REQUIRED WORK: Look through the material below. Copy each line that contains the string "agent".

AVAILABLE DATA:
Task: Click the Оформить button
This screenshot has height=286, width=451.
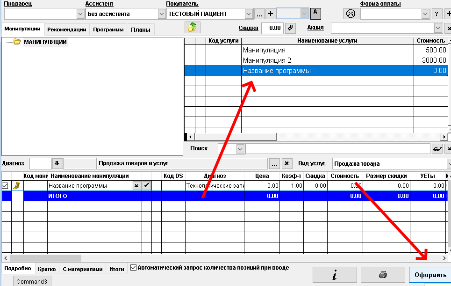Action: (x=430, y=275)
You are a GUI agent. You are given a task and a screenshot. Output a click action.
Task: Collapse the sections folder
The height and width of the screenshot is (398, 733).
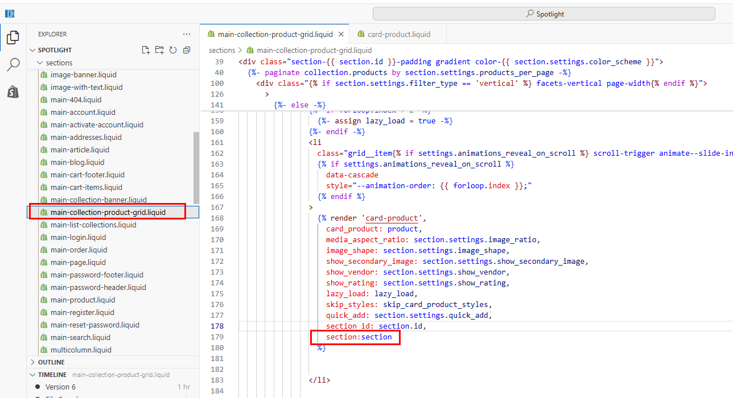click(40, 63)
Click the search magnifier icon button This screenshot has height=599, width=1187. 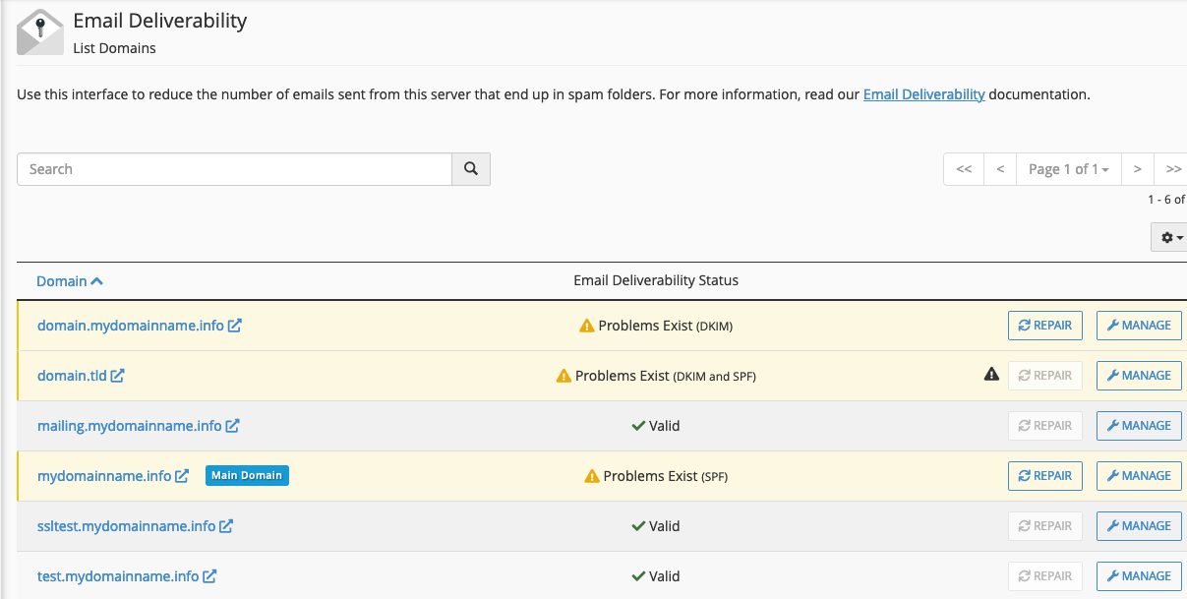(471, 169)
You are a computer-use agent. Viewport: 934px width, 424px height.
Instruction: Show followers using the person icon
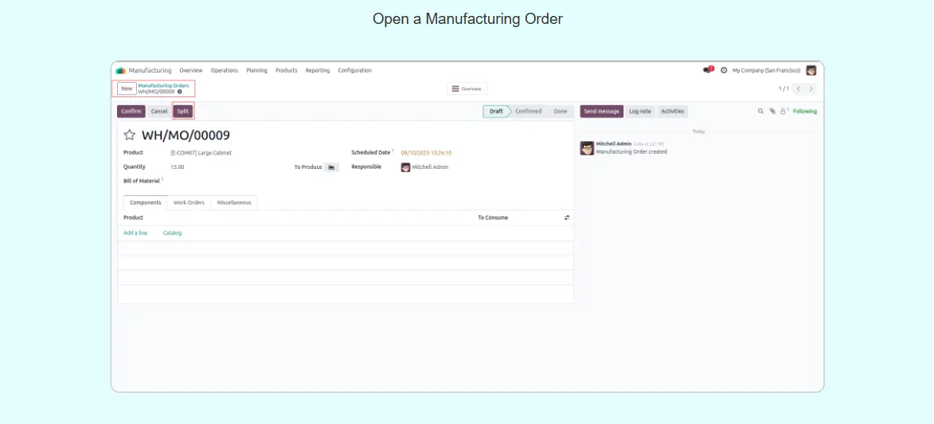[x=784, y=112]
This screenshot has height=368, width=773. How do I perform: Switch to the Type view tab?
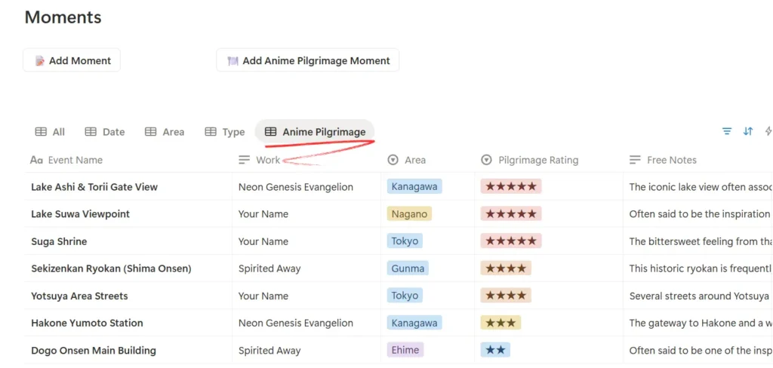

EXPECTED ANSWER:
You are a GUI agent. You are given a task and a screenshot. Output a click action.
You are a computer-use agent. Viewport: 934px width, 424px height.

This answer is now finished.